* [Given instruction]: Copy each of the records below word for word, leaving nothing out and changing nothing.

* [Items]:
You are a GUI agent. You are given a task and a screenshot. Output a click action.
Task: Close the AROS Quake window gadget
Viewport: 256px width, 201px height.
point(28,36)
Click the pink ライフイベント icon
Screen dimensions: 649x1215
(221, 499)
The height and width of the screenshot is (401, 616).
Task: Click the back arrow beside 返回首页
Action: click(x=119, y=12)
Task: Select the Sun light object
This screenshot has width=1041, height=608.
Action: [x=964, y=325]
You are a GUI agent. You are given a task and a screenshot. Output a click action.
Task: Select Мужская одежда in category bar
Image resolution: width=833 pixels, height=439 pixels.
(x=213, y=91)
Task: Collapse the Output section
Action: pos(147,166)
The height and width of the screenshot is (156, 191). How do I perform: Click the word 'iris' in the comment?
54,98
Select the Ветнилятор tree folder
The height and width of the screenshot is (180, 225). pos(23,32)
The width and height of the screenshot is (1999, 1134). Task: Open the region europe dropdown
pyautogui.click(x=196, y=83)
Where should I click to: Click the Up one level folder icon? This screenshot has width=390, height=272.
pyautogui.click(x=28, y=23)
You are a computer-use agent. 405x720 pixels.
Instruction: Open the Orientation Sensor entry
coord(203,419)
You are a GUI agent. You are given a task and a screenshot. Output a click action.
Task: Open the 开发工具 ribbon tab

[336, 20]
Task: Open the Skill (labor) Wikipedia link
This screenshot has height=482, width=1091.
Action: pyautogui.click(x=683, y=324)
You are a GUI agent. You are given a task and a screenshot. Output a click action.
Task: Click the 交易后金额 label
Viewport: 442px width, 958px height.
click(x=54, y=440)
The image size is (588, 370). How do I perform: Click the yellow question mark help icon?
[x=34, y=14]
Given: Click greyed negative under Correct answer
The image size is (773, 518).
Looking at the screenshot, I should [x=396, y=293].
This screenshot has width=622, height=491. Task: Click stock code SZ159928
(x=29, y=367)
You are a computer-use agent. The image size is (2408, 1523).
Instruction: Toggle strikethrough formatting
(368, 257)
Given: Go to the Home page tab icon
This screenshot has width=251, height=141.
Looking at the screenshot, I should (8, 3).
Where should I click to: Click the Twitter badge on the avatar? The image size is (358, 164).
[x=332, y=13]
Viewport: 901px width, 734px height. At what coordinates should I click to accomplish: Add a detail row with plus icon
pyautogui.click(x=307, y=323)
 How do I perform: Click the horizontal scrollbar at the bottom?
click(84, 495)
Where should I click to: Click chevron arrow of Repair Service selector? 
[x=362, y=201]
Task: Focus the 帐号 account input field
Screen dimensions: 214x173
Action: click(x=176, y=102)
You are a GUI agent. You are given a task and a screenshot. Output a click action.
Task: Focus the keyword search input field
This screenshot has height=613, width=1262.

* [Answer for the task]:
You are a GUI agent. You are given a task and a screenshot. Output a click action.
Task: Close the AROS Quake window gadget
Viewport: 256px width, 201px height.
point(28,36)
Click the pink ライフイベント icon
Screen dimensions: 649x1215
(221, 499)
The height and width of the screenshot is (401, 616).
Task: Click the back arrow beside 返回首页
Action: click(x=119, y=12)
Task: Select the Sun light object
This screenshot has width=1041, height=608.
Action: [x=964, y=325]
You are a GUI agent. You are given a task and a screenshot. Output a click action.
Task: Select Мужская одежда in category bar
Image resolution: width=833 pixels, height=439 pixels.
(x=213, y=91)
Task: Collapse the Output section
Action: pos(147,166)
The height and width of the screenshot is (156, 191). How do I perform: Click the word 'iris' in the comment?
54,98
Select the Ветнилятор tree folder
The height and width of the screenshot is (180, 225). pos(23,32)
The width and height of the screenshot is (1999, 1134). Task: Open the region europe dropdown
pyautogui.click(x=196, y=83)
Where should I click to: Click the Up one level folder icon? This screenshot has width=390, height=272.
pyautogui.click(x=28, y=23)
You are a computer-use agent. 405x720 pixels.
Instruction: Open the Orientation Sensor entry
coord(203,419)
You are a GUI agent. You are given a task and a screenshot. Output a click action.
Task: Open the 开发工具 ribbon tab

[336, 20]
Task: Open the Skill (labor) Wikipedia link
This screenshot has height=482, width=1091.
Action: pyautogui.click(x=683, y=324)
You are a GUI agent. You are given a task and a screenshot. Output a click action.
Task: Click the 交易后金额 label
Viewport: 442px width, 958px height.
click(x=54, y=440)
The image size is (588, 370). How do I perform: Click the yellow question mark help icon?
[x=34, y=14]
Given: Click greyed negative under Correct answer
The image size is (773, 518).
Looking at the screenshot, I should [x=396, y=293].
This screenshot has width=622, height=491. Task: Click stock code SZ159928
(x=29, y=367)
You are a computer-use agent. The image size is (2408, 1523).
Instruction: Toggle strikethrough formatting
(368, 257)
Given: Go to the Home page tab icon
This screenshot has width=251, height=141.
Looking at the screenshot, I should (8, 3).
Where should I click to: Click the Twitter badge on the avatar? The image size is (358, 164).
[x=332, y=13]
Viewport: 901px width, 734px height. At what coordinates should I click to accomplish: Add a detail row with plus icon
pyautogui.click(x=307, y=323)
 How do I perform: Click the horizontal scrollbar at the bottom?
click(84, 495)
Where should I click to: Click chevron arrow of Repair Service selector? 
[x=362, y=201]
Task: Focus the 帐号 account input field
Screen dimensions: 214x173
Action: click(x=176, y=102)
You are a GUI agent. You are given a task and a screenshot. Output a click action.
Task: Focus the keyword search input field
This screenshot has height=613, width=1262.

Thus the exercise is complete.